[Hawkular-dev] [Metrics] Evaluating performance of #groupBy vs #window for stats computation

Thursday, 27 August 2015

Hi,

Recently, we've ported to RxJava the stats computation code, a part not 
fully "reactive" yet. The intention was to be able to compute statistics 
on raw data for large period of times, with low requirements on memory 
(the initial implementation needed all data loaded at once in a list).

If you're interested in the $subject and don't known what stats 
computation is, it's an API metrics provides to give the user stats 
(min/max/avg/median/95th percentile) on raw data. The stats are given in 
buckets (portions of time). As an example, it's the API you use if you 
want monthly stats on a year of data, or hourly stats for a day, ... etc.

The implementation makes use of the Observable#groupBy operator. This 
allows to determine the bucket each data point belongs to, and then we 
#collect the points in each bucket to compute the stats.
https://github.com/hawkular/hawkular-metrics/blob/master/core/metrics-cor...

As we were talking on a related topic (stats for sliding windows), John 
wondered if a solution based on Observable#window would perform equally.

So I've implemented this solution and instrumented the code to determine 
where the system was spending the execution time.
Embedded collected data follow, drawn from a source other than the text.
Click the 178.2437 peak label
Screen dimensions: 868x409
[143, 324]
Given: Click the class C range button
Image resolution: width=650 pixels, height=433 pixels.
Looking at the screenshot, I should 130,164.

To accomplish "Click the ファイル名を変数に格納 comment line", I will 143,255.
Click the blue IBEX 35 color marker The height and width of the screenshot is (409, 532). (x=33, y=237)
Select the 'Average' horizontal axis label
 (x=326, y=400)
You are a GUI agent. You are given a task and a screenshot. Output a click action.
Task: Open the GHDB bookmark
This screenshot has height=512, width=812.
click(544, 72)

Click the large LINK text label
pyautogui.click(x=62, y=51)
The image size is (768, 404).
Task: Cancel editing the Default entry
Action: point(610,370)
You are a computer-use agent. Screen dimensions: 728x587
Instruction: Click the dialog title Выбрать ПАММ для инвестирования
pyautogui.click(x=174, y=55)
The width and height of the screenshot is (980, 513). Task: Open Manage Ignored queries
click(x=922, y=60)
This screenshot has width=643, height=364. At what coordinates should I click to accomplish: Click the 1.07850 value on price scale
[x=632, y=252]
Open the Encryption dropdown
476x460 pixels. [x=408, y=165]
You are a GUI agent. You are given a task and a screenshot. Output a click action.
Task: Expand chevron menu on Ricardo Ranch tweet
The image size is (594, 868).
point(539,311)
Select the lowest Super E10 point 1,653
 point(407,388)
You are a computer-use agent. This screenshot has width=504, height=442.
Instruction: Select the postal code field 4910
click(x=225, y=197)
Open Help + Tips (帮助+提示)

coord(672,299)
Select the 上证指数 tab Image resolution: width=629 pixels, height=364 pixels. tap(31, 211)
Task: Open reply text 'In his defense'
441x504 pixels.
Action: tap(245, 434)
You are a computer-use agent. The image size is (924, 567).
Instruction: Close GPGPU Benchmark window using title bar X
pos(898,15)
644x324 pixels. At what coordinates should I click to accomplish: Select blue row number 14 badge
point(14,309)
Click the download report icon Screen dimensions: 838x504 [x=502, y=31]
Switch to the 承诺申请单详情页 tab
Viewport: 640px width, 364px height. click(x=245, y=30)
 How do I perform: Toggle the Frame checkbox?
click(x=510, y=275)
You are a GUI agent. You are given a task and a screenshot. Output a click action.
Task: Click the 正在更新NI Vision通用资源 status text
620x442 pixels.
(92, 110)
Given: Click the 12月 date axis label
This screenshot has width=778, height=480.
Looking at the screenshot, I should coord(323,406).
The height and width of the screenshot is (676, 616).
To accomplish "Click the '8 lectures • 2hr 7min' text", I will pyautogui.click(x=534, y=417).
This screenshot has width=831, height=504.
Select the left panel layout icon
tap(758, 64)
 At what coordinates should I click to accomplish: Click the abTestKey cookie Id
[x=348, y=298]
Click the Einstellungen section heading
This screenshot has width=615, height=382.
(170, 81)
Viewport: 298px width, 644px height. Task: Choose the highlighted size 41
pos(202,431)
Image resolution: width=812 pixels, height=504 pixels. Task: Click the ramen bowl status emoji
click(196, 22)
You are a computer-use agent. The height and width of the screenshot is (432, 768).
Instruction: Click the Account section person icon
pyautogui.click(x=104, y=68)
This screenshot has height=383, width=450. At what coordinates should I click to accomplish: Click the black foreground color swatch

Then I tried both 
solutions with different bucket sizes, metric resolutions, numbers of 
buckets.

Here are my observations.

#groupBy and #window behave about the same in our case (I've tried with 
a few buckets up to a thousand buckets)

Response time increases linearly with the number of data points loaded 
from the C*. Response time here means time elapsed between the moment 
Wildfly invokes the JAX-RS handler method and we resume the AsyncResponse.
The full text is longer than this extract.